EUROPE TODAY: Today markets opened at a good level. Gold strolled between $1335 and $1340 for a while and it then started to drift lower. It made a first step at $1330 around midday and a second step at $1325. It rose abruptly to $1332 during the fixing time despite the good numbers released by Michigan University. The consumer
sentiment hit a six year high July, at 85.1, prior was 83.9 and expected was 84. After a while the price started to be affected by the announcement and began a vertiginous drop. Stops triggered below $1323 and market felt to hit the day’s minimum at $1313.50. We guess that Gold has also been pulled down by weaker Silver. From that point gold went for a full recovery and is now trading between $1330 and $1335. on the technical side, It seems the yellow metal is now bulding a flag in bettween 1300 and 1340 testing both supports and resistance nervously awaiting for the next driver. Silver opened around $20.25 and started to fall progressively until US joined the session at $19.90. A little interest brought us back to $20.10, before it dropped severely by $0.30 to hit $19.70. The grey metal remained weak until Comex close but regained some of its losses on globex on thiner liquidity. PGM’s had approximately the same day. They followed Gold on the drop, except they didn’t have the rise around fixing time so they have been even weaker. Concerning Platinum, after the calm session in Asia it opened at $1450 and started to fall directly. It went down to $1430 and traded in a 5 dollars range for a while before following Gold on the drop and hitting the day minimum at $1412. Palladium was one of the few to print a high above the London open. The fall was softer but it had the same movements as Platinum. It opened at $739 it went down to $717 and it is now trading around $723. We notice that Palladium doesn’t get out of the $710/$750 range.

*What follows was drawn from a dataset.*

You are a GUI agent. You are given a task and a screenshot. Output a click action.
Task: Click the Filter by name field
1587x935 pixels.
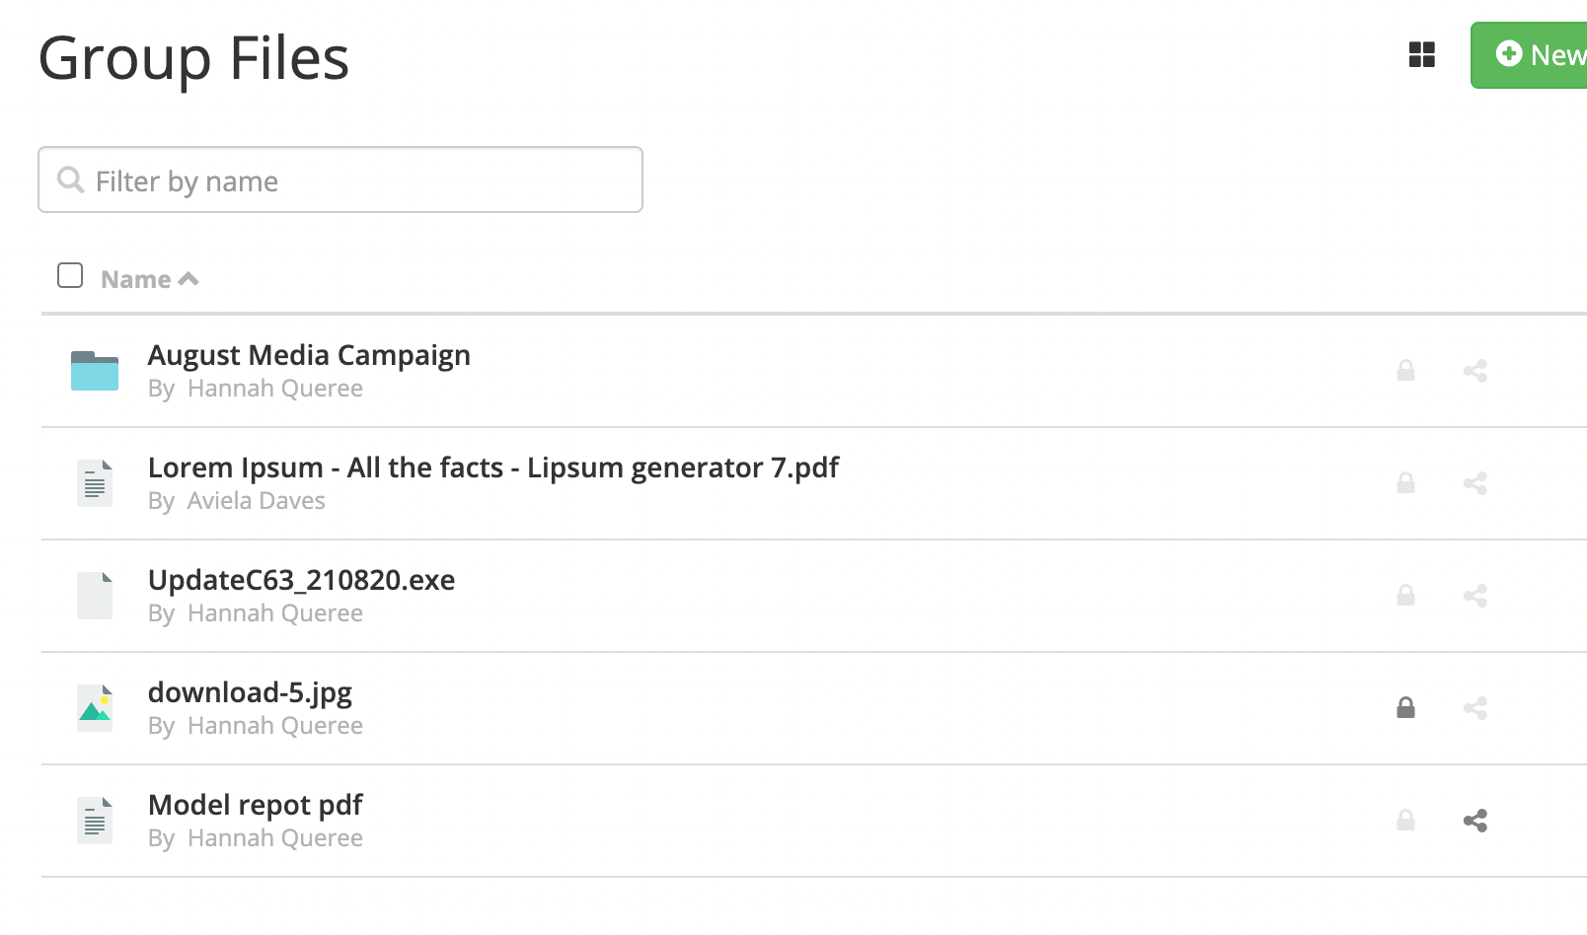tap(340, 180)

Although the information in this report has been obtained from and is based upon sources 1StopGold believes to be reliable, we do not guarantee its accuracy and it may be incomplete or condensed. All opinions and estimates constitute 1StopGold' judgment as of the date of this report and are subject to change without notice. This report is for informational purposes only and is not intended as an offer or solicitation for the purchase or sale of an investment. This report does not consider or take into account the investment objectives or financial situation of a particular party.